Dalam persepektif historis sebuah klan menguasai pemerintahan itu adalah hal yang lumrah. Mulai dari jaman kerajaan-kerajaan hingga negara-negara yang menganut sistem demokrasi, dinasti politik masih sering terjadi. Sebutlah klan Gandhi yang menguasai India, klan Bhuto yang mendominasi Pakistan, Bush di Amerika, Aquino di Philipina, hingga Soekarno di Indonesia. Maka bila kini muncul isu dinasti politik terkait pencalonan kerabat pejabat di beberapa Pilkada seperti Pilwakot Tangsel yang melibatkan putri Wapres, KH Ma’ruf Amin, serta Pilwakot Solo yang melibatkan putra Presiden Jokowi, adalah sebuah polemik dan diskursus yang tidak cerdas sekaligus tidak produktif.
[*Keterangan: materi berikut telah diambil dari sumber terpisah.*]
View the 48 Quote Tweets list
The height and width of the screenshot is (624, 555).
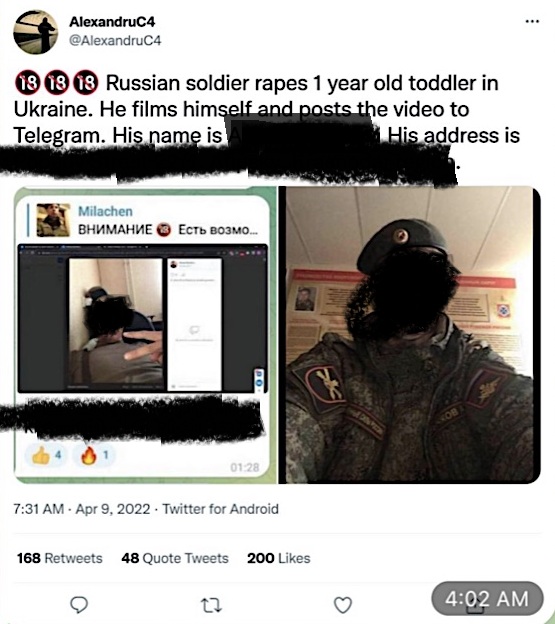(175, 558)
Seperti diketahui bahwa hak untuk dipilih maupun memilih merupakan hak politik sertiap warga negara (citizen’s rights) atau hak-hak konstitusional warga negara (the citizen’s constitusional rights) yang telah diratifikasi sesuai dengan Pasal 21 Deklarasi Universal Hak Asasi Manusia (Duham). Hak memberikan suara atau memilih (right to vote) merupakan hak dasar (basic right) setiap individu atau warga negara yang harus dijamin pemenuhannya oleh negara.
Hak politik warga negara itu mencakup hak untuk memilih dan dipilih, penjaminan hak dipilih itu secara eskplisit telah tersurat dalam UUD 1945 mulai Pasal 27 ayat (1) dan (2); Pasal 28, Pasal 28D ayat (3); Pasal 28E ayat (3).56 Sementara hak memilih juga diatur dalam Pasal 1 ayat (2); Pasal 2 ayat (1); Pasal 6A ayat (1); Pasal 19 ayat (1) dan Pasal 22C ayat (1) UUD 1945. Perumusan pada pasal-pasal tersebut sangat jelas bahwa tidak dibenarkan adanya diskriminasi mengenai ras, kekayaan, agama dan keturunan.
Berdasarkan ketentuan itu, maka secara konstitusional hak dipilih maupun memilih merupakan hak yang mutlak dimiliki oleh setiap warga negara, sepanjang memenuhi syarat-syarat subyektif, misalnya telah berumur 17 tahun keatas serta memiliki kondisi kejiwaan yang sehat. Syarat yang paling penting adalah memenuhi syarat-syarat administratif misalnya harus didukung dengan nilai tertentu tergantung daerah masing-masing.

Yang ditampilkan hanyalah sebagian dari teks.